The gargantuan American Historical Association (AHA) 2012 conference has now wrapped up, and numerous journalists and historians are providing assessments of the conference and the state of the discipline of history. An estimated 4,700 historians (including professors, instructors, public historians, and graduate students) attended the conference in Chicago last week.
The AHA Today website, History News Network, Chronicle of Higher Education, WGN, and Chicago Tribune all provide coverage of AHA 2012. An article in the New York Times reported on a session dealing with archives and government secrecy in the United States.
I would especially point to an article by Jennifer Howard in the Chronicle of Higher Education and an article by Ron Grossman in the Chicago Tribune, which also features a rare photo of ongoing interviews in the “job pit” at AHA:
Many universities and colleges hold their candidate interviews in hotel suites to avoid the cramped environment and general din of the “job pit”, but the suites are more expensive and some university administrators refuse to pay for better interviewing spaces. I was pleased that Northern Illinois University was able to conduct candidate interviews for all three of its searches in suites rather than in the “job pit”.
The AHA conference included numerous panels on new research, teaching techniques, digital humanities, and professional issues. I chaired a panel on “Creating Communities through Coercion in Seventeenth-Century France,” with presentations by Elizabeth Churchich, Jim Coons, and John McCormack. The session was well attended and the presentations provoked an excellent discussion with interventions by Orest Ranum, Jonathan Dewald, and others. I was only able to make it to one other panel this year: “New Frontiers in the Environmental History of the Renaissance,” a fascinating session on environmental history in early modern Italy, Spain, and England.
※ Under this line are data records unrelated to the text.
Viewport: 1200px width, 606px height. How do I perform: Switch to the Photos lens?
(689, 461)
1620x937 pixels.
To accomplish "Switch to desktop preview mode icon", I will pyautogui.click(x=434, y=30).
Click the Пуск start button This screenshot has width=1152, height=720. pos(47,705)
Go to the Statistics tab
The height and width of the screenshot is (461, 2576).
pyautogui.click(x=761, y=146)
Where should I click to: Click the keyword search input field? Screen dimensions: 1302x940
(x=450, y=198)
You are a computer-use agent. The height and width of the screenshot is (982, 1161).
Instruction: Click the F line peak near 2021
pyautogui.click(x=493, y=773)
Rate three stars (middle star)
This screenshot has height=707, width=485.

The Book Exhibit is always a highlight of an AHA conference, allowing graduate students and professors to see the new books out in their research and teaching fields. Advanced dissertators and assistant professors often seek out editors from university presses at the Book Exhibit, hoping to attract interest in their book manuscripts. Instructors and professors browse the presses’ displays, considering books for adoption in their courses.
AHA is also somewhat of a class reunion for professors, who attend receptions hosted by specialized historical associations and universities. I was able to attend the reception of the Society for Italian Historical Studies on Saturday evening to see some of my Italianist friends and colleagues from Firenze. I also saw many of my peers from the graduate program of University of Illinois at Urbana-Champaign, where I did my doctoral work.
I was glad to see that a number of graduate students from Northern Illinois University were able to attend the AHA and get a glimpse into the inner workings of the historical profession.